The problem is that Kelly, for all her forced bonhomie, is more chilly than chill. Kelly's work on Fox News, aggressively questioning perceived agents of division in a manner that was itself cleverly divisive, made her a star. Now, there was little left but self. Her monologue came most vividly alive when she described her own ambition — her longtime dream of hosting "a more uplifting show. But how, where, what?" And an interview with the cast and creators of Will & Grace evinced neither particular familiarity with the show nor a take beyond that having fun is fun. Kelly introduced the cast to a gay male "superfan" in the audience, the sort of surprise Oprah Winfrey used to pull in daytime. "I think the Will & Grace thing and the gay thing are going to work out great," she awkwardly told him before throwing to commercial.

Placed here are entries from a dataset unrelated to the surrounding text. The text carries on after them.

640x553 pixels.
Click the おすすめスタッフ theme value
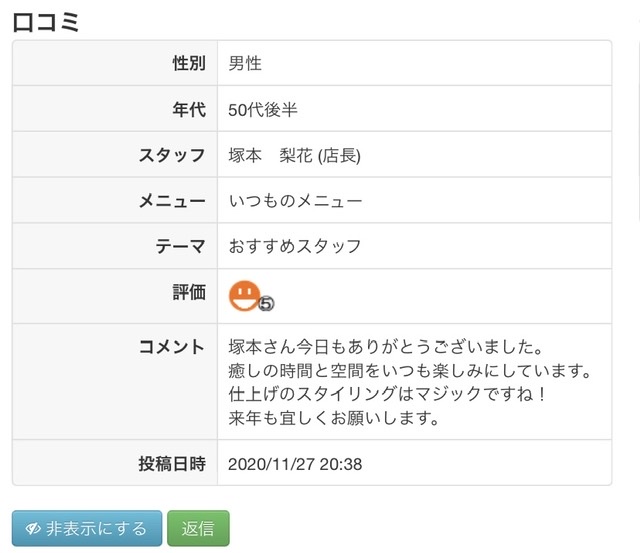pyautogui.click(x=295, y=246)
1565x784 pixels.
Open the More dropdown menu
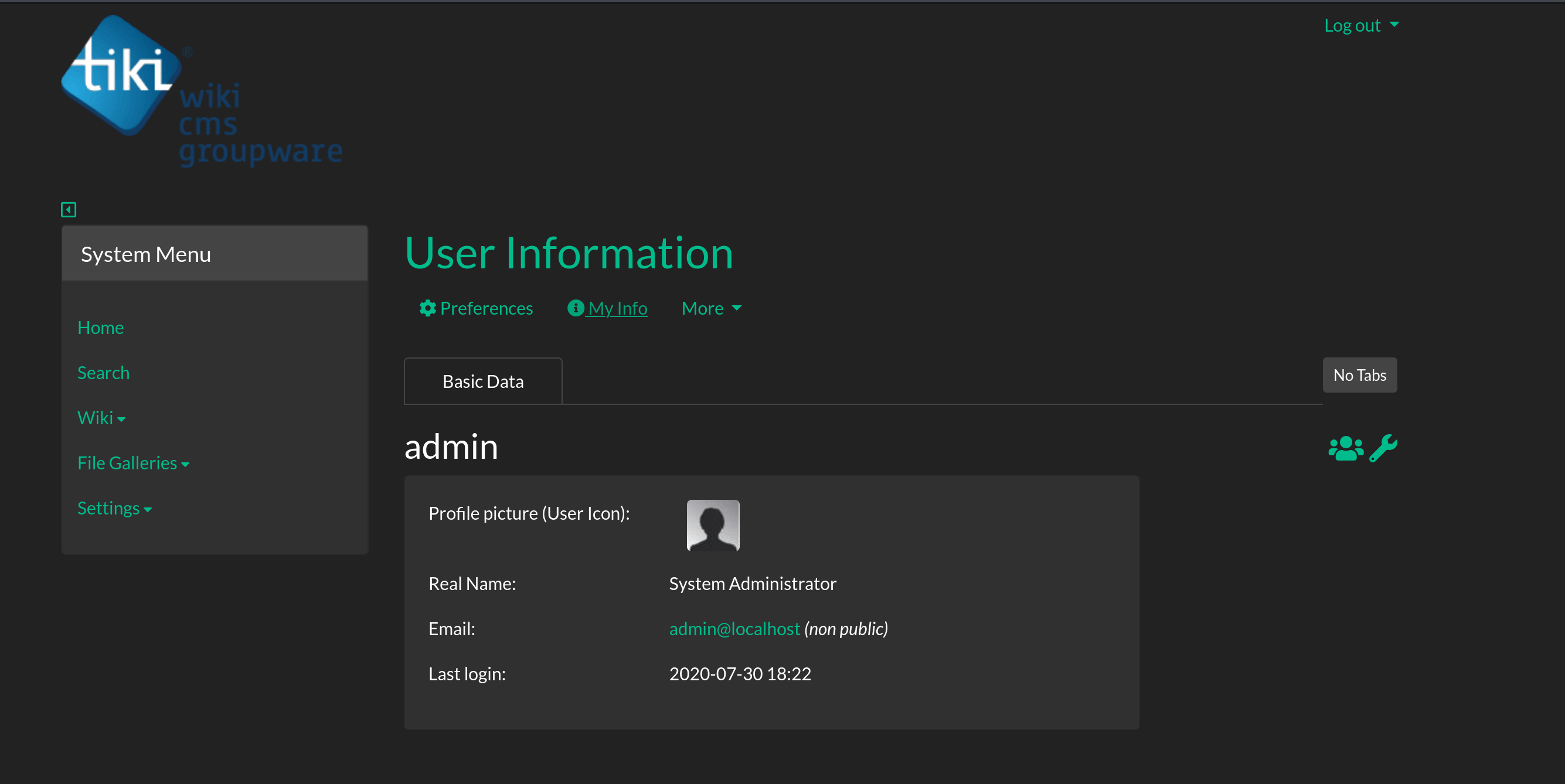click(711, 307)
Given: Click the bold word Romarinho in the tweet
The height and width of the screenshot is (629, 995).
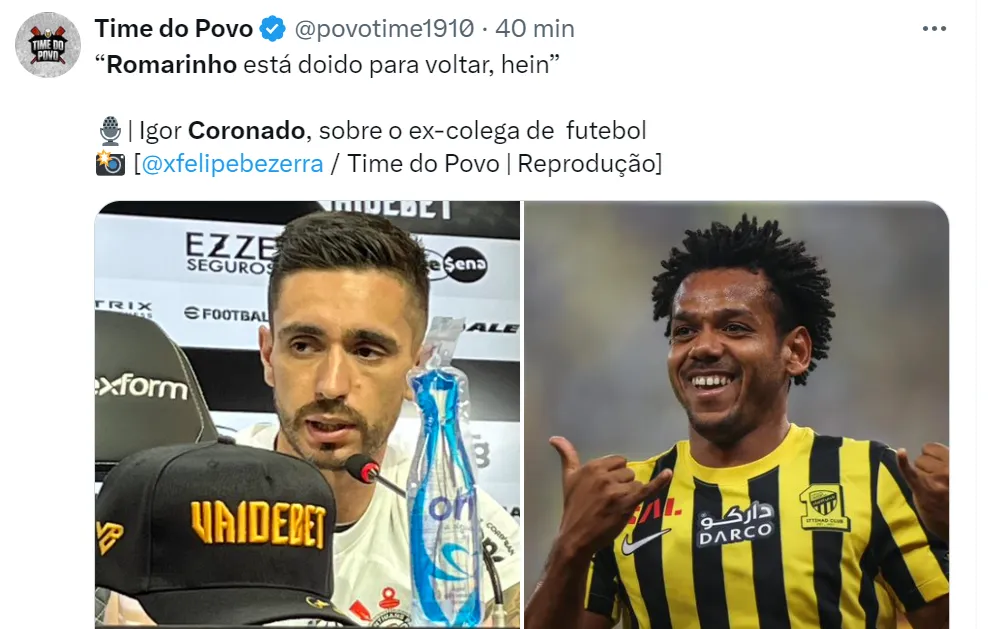Looking at the screenshot, I should click(171, 65).
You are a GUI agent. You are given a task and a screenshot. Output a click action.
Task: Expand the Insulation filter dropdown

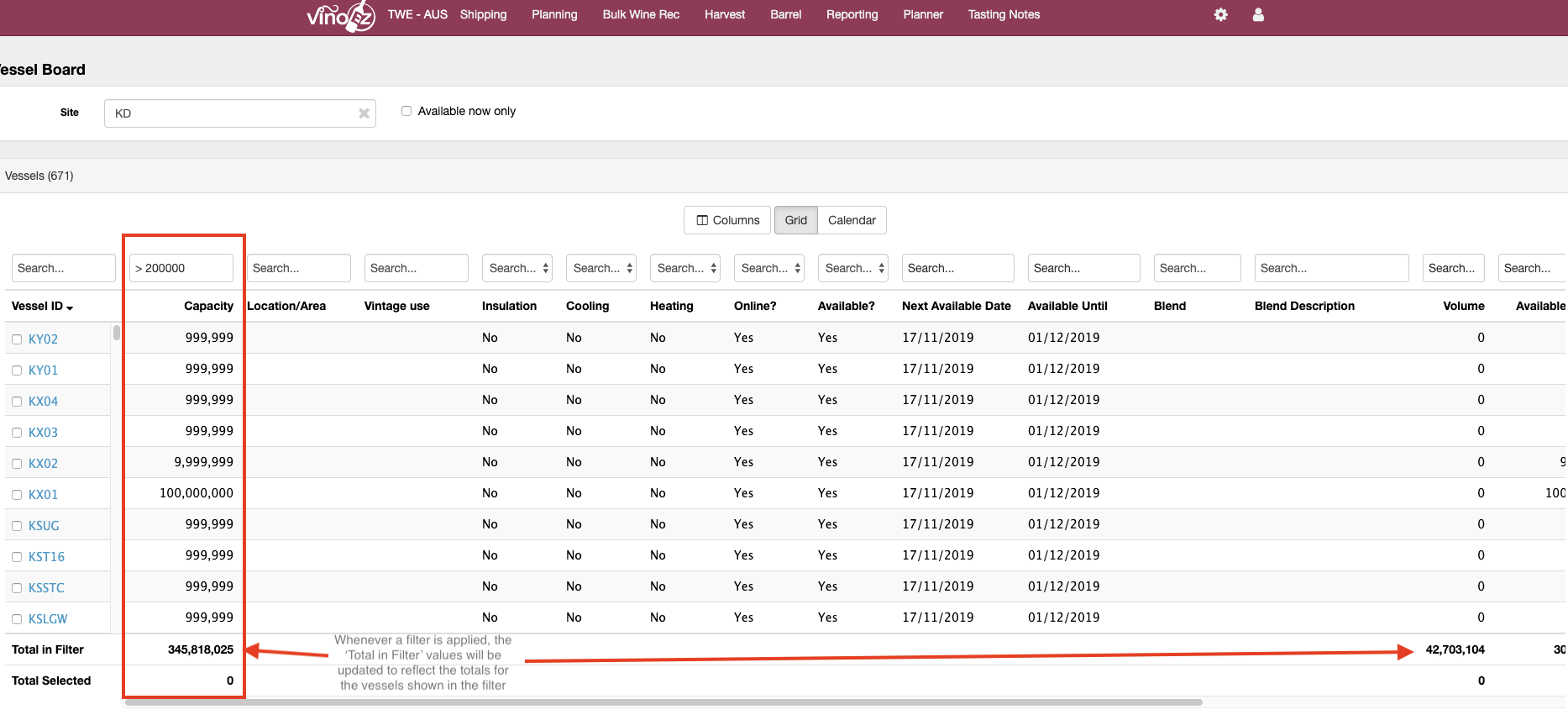pyautogui.click(x=517, y=268)
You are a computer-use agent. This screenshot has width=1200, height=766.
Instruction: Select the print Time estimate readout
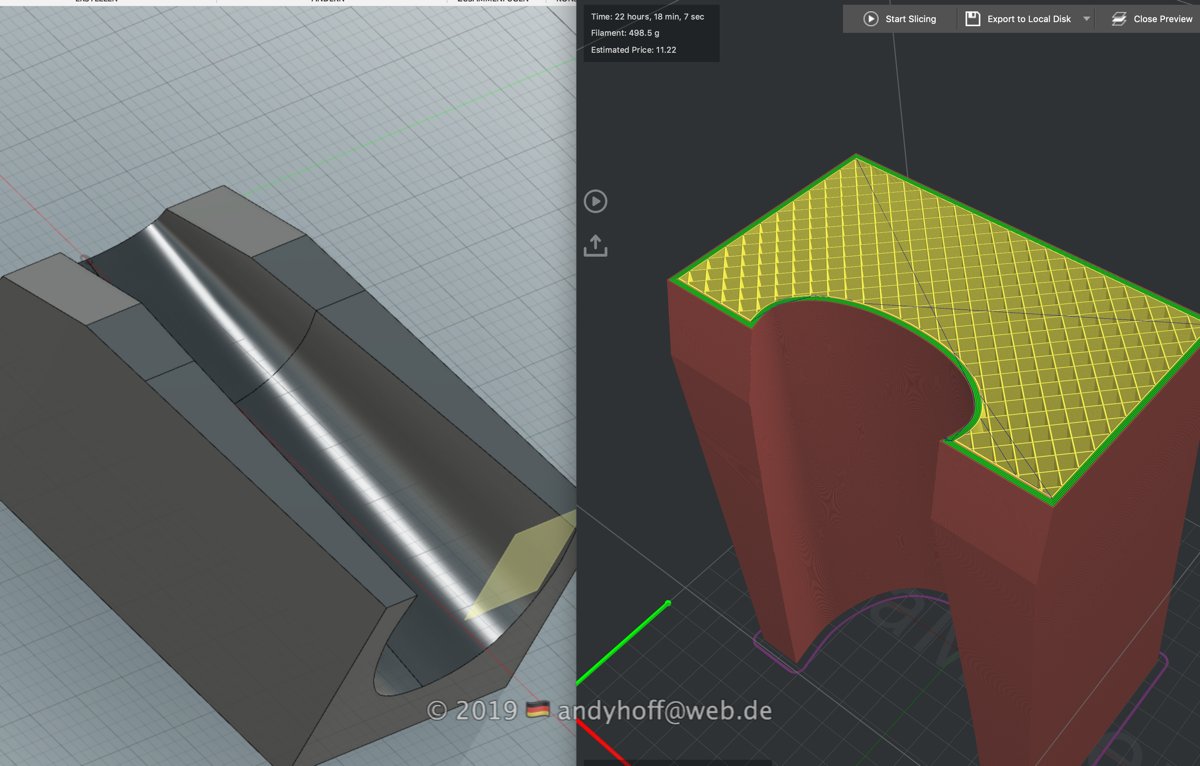(647, 17)

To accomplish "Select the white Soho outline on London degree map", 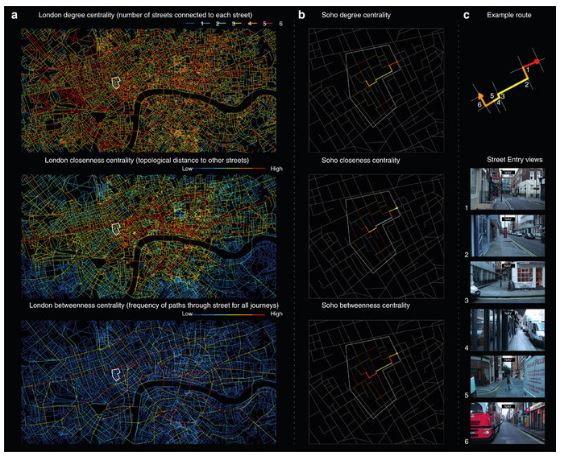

Winfrey didn't have such strange stumbles; she also had years of experience in daytime by the time she was running the sort of everything-to-everybody show Kelly seems to be trying to create. Winfrey, whom Kelly has explicitly called a role model, recently made the opposite jump, joining primetime 60 Minutes as a contributor. While I wouldn't call her first segment — in which Winfrey convened a group of Trump and Clinton voters in order to probe America's division — particularly groundbreaking, it sought to unite by, first, diagnosing division. Winfrey is a genius of empathy. When Kelly promoted a story about a charitable nun by declaring "It's a story that will make you say, 'Yes, there is still goodness in the world!,'" it felt put-on.
More than that, it was contradictory. Isn't the implication that the world is sliding into evil itself a charged political statement? The show made for a particularly awkward transition after two hours of relatively hard news on Today's flagship broadcast. It was the spectacle of a person forcing herself to talk about anything other than the news. The solution, again and again, was to return to the host — that pretaped story about the nun, for instance, was packaged as proof of Kelly's personal mantra, "Settle for More," which coincidentally enough is the title of her memoir.
New settings for even the biggest stars can be hard. Stephen Colbert, currently the standard in late night, struggled for months to find his footing. But the best talk shows take the shape of all their hosts — Winfrey's conversational generosity and her New Agey questing, David Letterman's curiosity and curmudgeonliness, Rosie O'Donnell's edgy niceness. But they're ultimately about the viewer — reaching out, providing some service or entertainment. Kelly asked for things from the viewer: patience (in the show's first moments, very literally), indulgence, and willingness to suspend disbelief. It's a big ask early in the morning.